Work to complete:
Would you please copy only the lines from the line that contains "Open the doi.org journal.pone link" to the end of the data below, exactly, leaving every picture out?

== Input data ==

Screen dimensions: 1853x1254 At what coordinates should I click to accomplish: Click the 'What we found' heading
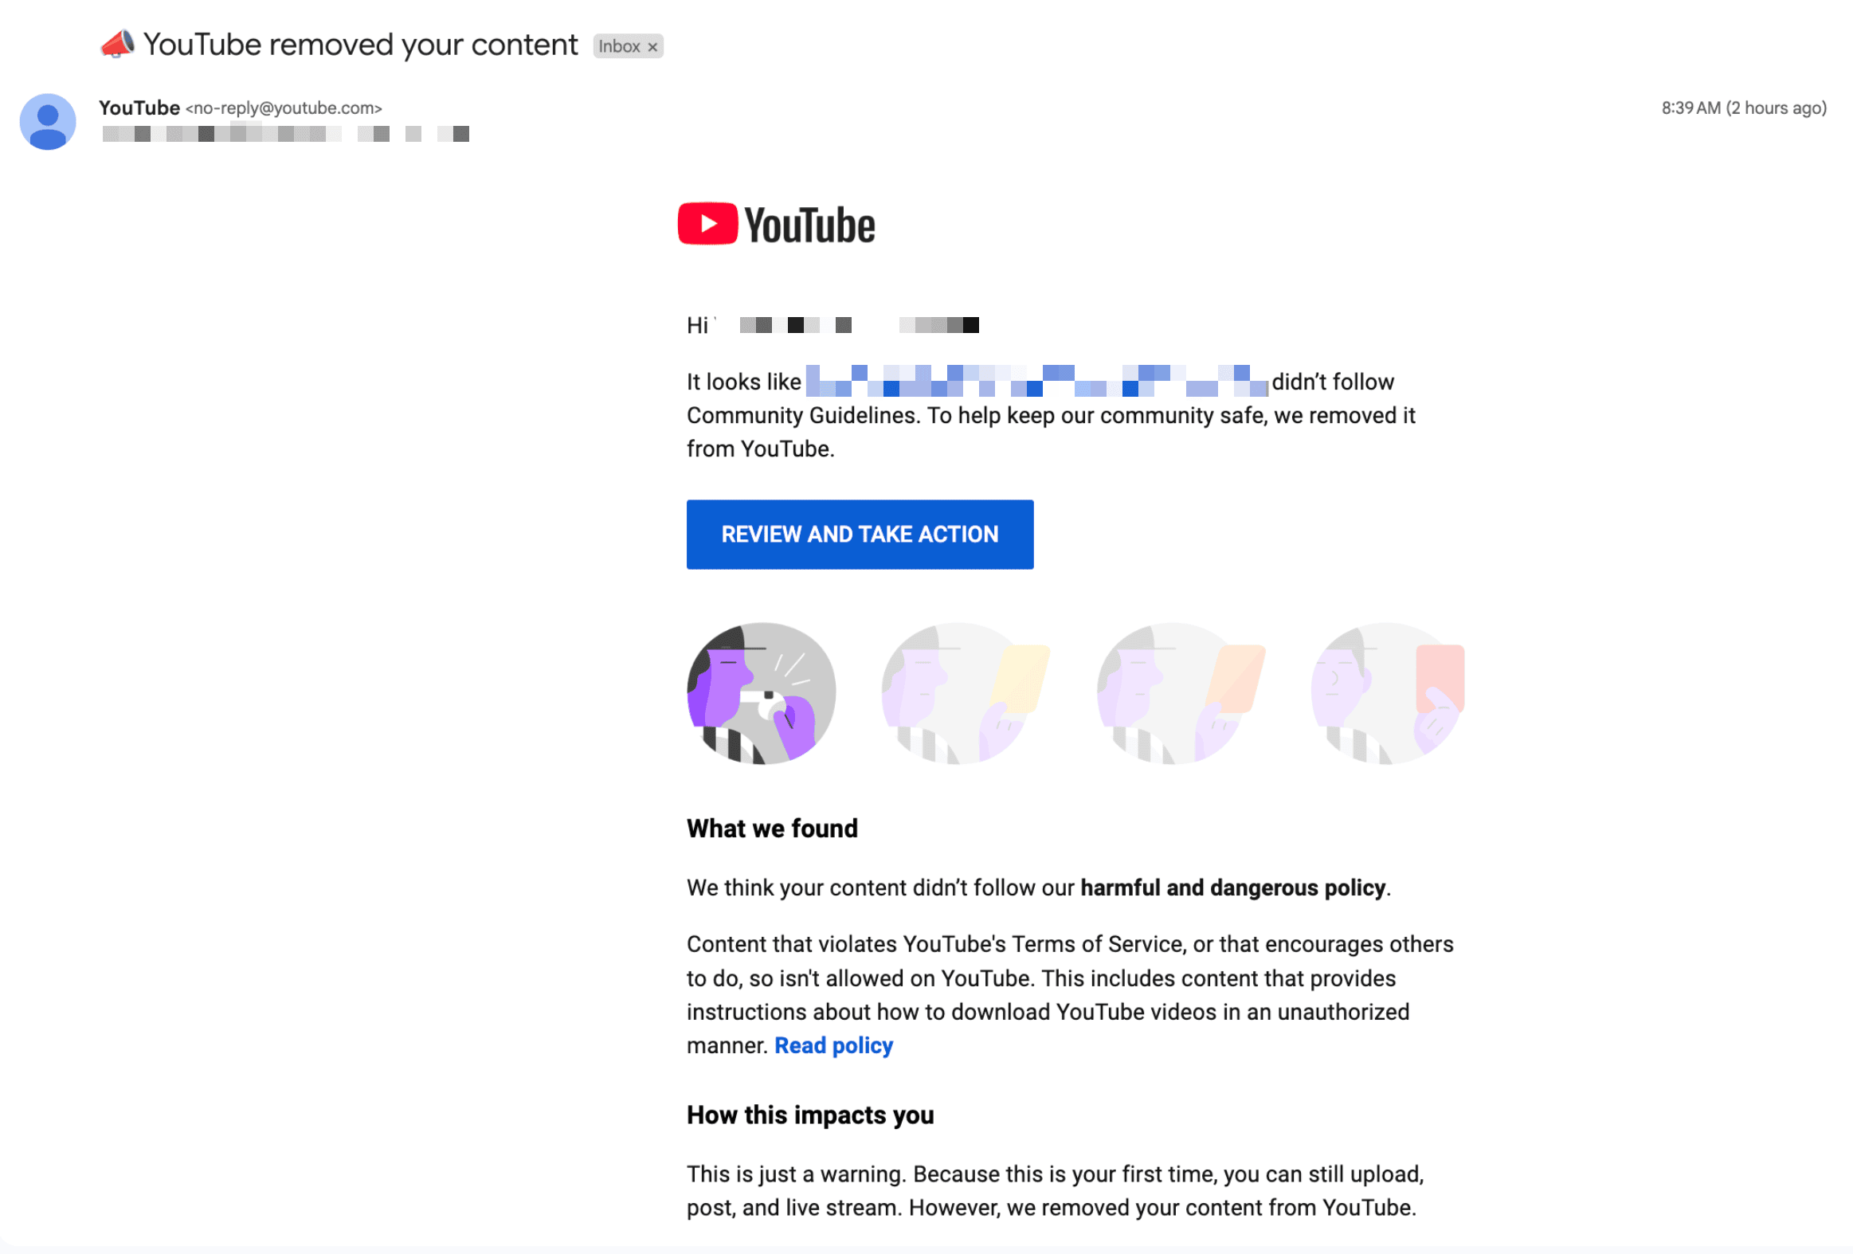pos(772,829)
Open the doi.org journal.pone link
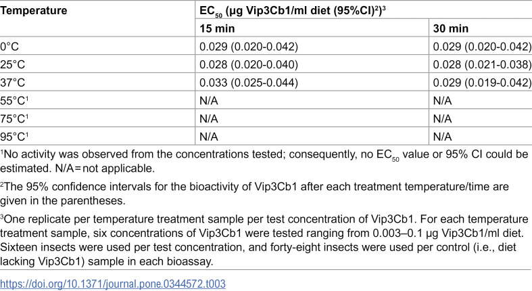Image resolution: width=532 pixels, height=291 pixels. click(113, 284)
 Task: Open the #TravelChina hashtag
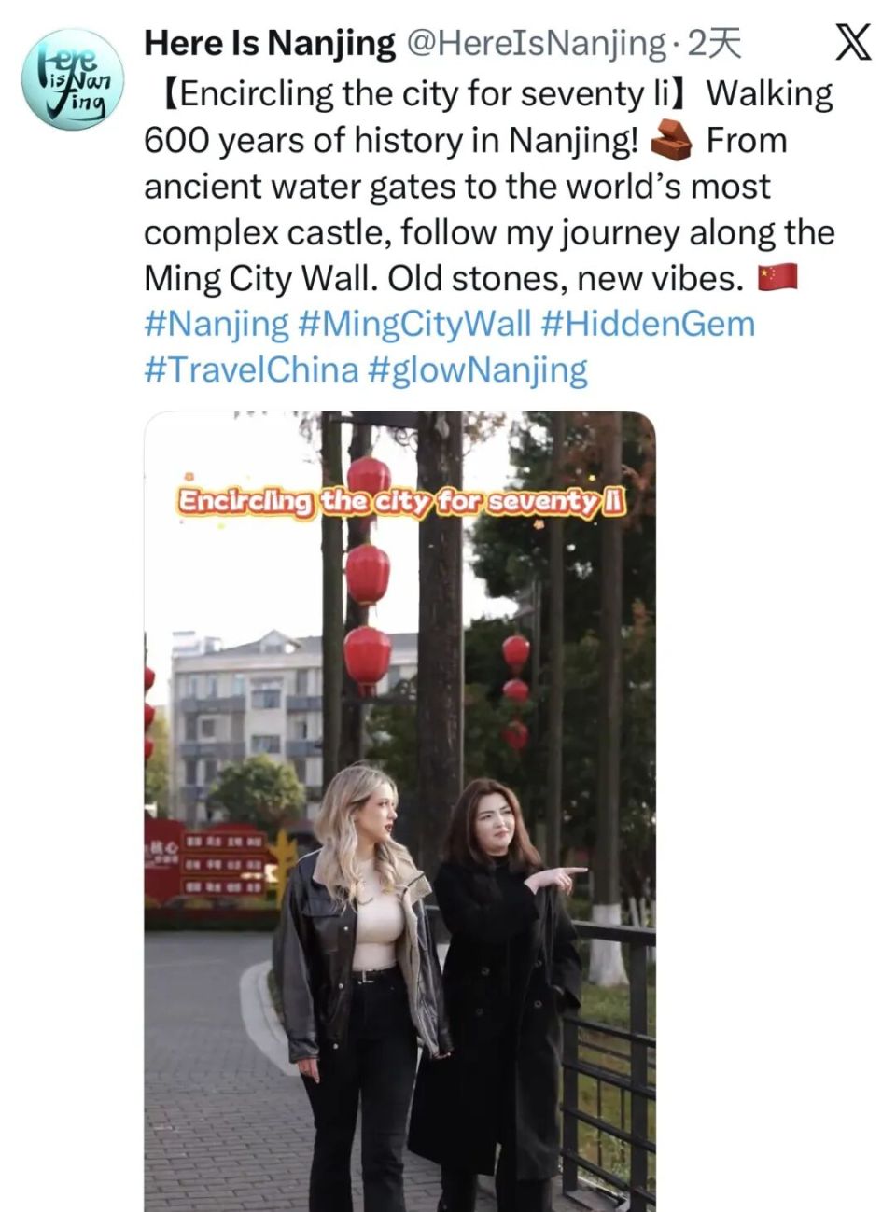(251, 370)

===

Solution for this problem:
Open the doi.org journal.pone link
Image resolution: width=532 pixels, height=291 pixels. click(113, 284)
 Task: Open the #TravelChina hashtag
(251, 370)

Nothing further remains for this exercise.